Question

Conservation of Energy Problem - How far does each can slide?

In a hardware store, paint cans, which weigh 46.0 N
each, are transported from storage to the back of the
paint department by placing them on a ramp that is
inclined at an angle of 24.0 deg above the horizontal. The
cans slide down the ramp at a constant speed of 3.40
m/s and then slide onto a table made of the same
material as the ramp. How far does each can slide on
the table’s horizontal surface before coming to rest?

Answer 1

`d= 12.9821/g`

Explanation:

The paint cans glide without acceleration so

`mu m g cos(alpha)=m g sin(alpha)`

where

`m` can mass
`g` gravity acceleration
`mu` kinetic friction coefficient
`alpha` ramp angle

from this relationship we get

`mu = tan(alpha) = 0.445229`

When in the horizontal table the movement has initial velocity `v_0`
so the can carries a kinetic energy of

`1/2mv_0^2` which is lost against the friction losses

`1/2mv_0^2 = mu m g d` where `d` is the glided distance over the table until repose.

so

`d = 1/2 v_0^2/(mu g) = 12.9821/g`

Answer 2

`1.32m`, rounded to two decimal places.

Explanation:

The paint cans slide down with constant speed. This means there is no acceleration and upwards force due to friction is equal and opposite to the `sin theta` component of gravitational force.

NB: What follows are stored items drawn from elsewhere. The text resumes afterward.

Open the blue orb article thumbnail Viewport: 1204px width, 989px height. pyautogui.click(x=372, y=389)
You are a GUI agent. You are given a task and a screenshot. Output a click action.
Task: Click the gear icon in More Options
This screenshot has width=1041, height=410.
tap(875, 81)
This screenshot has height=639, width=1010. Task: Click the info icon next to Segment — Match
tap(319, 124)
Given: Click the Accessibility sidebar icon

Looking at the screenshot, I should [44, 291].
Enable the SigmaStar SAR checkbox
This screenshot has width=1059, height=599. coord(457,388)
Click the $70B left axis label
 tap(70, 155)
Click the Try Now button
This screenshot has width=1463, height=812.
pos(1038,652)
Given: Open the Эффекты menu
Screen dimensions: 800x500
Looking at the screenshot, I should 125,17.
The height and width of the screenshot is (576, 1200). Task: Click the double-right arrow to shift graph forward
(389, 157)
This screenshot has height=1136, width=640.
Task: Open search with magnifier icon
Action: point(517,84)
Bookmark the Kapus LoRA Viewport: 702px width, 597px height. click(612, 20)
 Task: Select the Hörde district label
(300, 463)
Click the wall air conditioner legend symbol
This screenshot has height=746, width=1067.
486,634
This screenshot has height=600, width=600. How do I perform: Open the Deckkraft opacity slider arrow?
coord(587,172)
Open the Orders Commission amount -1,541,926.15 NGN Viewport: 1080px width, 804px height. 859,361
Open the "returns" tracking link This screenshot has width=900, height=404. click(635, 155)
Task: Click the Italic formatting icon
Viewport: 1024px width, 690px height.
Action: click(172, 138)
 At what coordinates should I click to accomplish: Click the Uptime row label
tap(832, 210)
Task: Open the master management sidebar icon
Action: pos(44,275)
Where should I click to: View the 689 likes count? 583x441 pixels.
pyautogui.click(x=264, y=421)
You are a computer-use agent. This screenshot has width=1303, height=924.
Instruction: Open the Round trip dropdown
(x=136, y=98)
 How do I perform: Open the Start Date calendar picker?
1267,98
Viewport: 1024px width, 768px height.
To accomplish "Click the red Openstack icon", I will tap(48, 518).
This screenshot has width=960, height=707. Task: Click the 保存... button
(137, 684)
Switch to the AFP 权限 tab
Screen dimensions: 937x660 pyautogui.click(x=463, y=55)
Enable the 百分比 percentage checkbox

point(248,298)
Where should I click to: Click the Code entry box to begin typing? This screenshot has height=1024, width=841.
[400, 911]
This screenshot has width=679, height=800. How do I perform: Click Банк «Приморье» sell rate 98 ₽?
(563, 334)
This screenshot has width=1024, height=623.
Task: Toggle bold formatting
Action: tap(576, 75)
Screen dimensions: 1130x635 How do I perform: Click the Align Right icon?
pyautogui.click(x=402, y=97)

If `mu` is the coefficient of kinetic friction and other quantities as shown in the figure
`f=mu N=mu m g costheta`

`=>mu m g costheta=m g sintheta`
We obtain
`mu = tan 24^@ = 0.44523`, rounded to five decimal places

While moving on the horizontal table the can has initial velocity `u`. The KE due to this speed is lost in doing work against the force of friction.

If `s` is the distance moved on the table before coming to rest, work done against the force of friction
`=(mu m g)cdot s`
(material of ramp and table being same, has same coefficient of kinetic friction.)
Equating it with the KE we obtain
`(mu m g)cdot s=1/2m u^2`
`=> s=(1/2m u^2)/(mu m g)`
`=> s= u^2/(2mu g)`
Inserting given, calculated quantities and taking `g=9.81ms^-2` we get
`s= (3.40)^2/(2xx0.44523 xx9.81)`
`=>s=1.32m`, rounded to two decimal places.